*Task brief*:
Reproduce the lines verbatim, from the line containing "Viewport: 950px width, 809px" through the end of the lines.

━━━━━━━━━━━━━━━━━━━━

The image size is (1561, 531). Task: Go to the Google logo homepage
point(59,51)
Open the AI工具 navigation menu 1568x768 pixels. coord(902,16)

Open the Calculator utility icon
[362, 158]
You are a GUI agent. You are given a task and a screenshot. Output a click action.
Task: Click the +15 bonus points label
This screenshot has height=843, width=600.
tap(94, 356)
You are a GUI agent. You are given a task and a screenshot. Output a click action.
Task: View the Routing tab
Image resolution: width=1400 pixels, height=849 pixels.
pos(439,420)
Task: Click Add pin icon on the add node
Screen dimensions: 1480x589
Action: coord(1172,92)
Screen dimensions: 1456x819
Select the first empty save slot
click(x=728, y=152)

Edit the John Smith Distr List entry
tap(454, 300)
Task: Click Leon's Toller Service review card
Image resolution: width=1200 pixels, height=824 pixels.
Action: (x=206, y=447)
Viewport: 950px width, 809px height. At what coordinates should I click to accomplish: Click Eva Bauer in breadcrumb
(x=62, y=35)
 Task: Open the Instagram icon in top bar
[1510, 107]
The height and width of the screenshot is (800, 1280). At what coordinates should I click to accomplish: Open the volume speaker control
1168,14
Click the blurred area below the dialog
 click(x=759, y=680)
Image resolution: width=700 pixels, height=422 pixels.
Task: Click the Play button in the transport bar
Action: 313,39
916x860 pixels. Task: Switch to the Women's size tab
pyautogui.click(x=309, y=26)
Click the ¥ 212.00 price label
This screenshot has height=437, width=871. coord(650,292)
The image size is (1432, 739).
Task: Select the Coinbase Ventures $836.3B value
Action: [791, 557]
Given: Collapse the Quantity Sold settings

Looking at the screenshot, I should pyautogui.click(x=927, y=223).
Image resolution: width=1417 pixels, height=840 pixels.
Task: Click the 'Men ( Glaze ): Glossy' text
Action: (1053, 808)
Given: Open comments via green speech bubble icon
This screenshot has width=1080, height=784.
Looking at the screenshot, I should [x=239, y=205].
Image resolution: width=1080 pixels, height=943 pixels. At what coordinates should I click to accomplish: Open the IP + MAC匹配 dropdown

━━━━━━━━━━━━━━━━━━━━

*Response for this exercise*:
Viewport: 950px width, 809px height. At what coordinates should I click to accomplish: Click Eva Bauer in breadcrumb
(x=62, y=35)
 Task: Open the Instagram icon in top bar
[1510, 107]
The height and width of the screenshot is (800, 1280). At what coordinates should I click to accomplish: Open the volume speaker control
1168,14
Click the blurred area below the dialog
 click(x=759, y=680)
Image resolution: width=700 pixels, height=422 pixels.
Task: Click the Play button in the transport bar
Action: 313,39
916x860 pixels. Task: Switch to the Women's size tab
pyautogui.click(x=309, y=26)
Click the ¥ 212.00 price label
This screenshot has height=437, width=871. coord(650,292)
The image size is (1432, 739).
Task: Select the Coinbase Ventures $836.3B value
Action: [791, 557]
Given: Collapse the Quantity Sold settings

Looking at the screenshot, I should pyautogui.click(x=927, y=223).
Image resolution: width=1417 pixels, height=840 pixels.
Task: Click the 'Men ( Glaze ): Glossy' text
Action: (1053, 808)
Given: Open comments via green speech bubble icon
This screenshot has width=1080, height=784.
Looking at the screenshot, I should [x=239, y=205].
Image resolution: width=1080 pixels, height=943 pixels. At what coordinates should I click to accomplish: Open the IP + MAC匹配 dropdown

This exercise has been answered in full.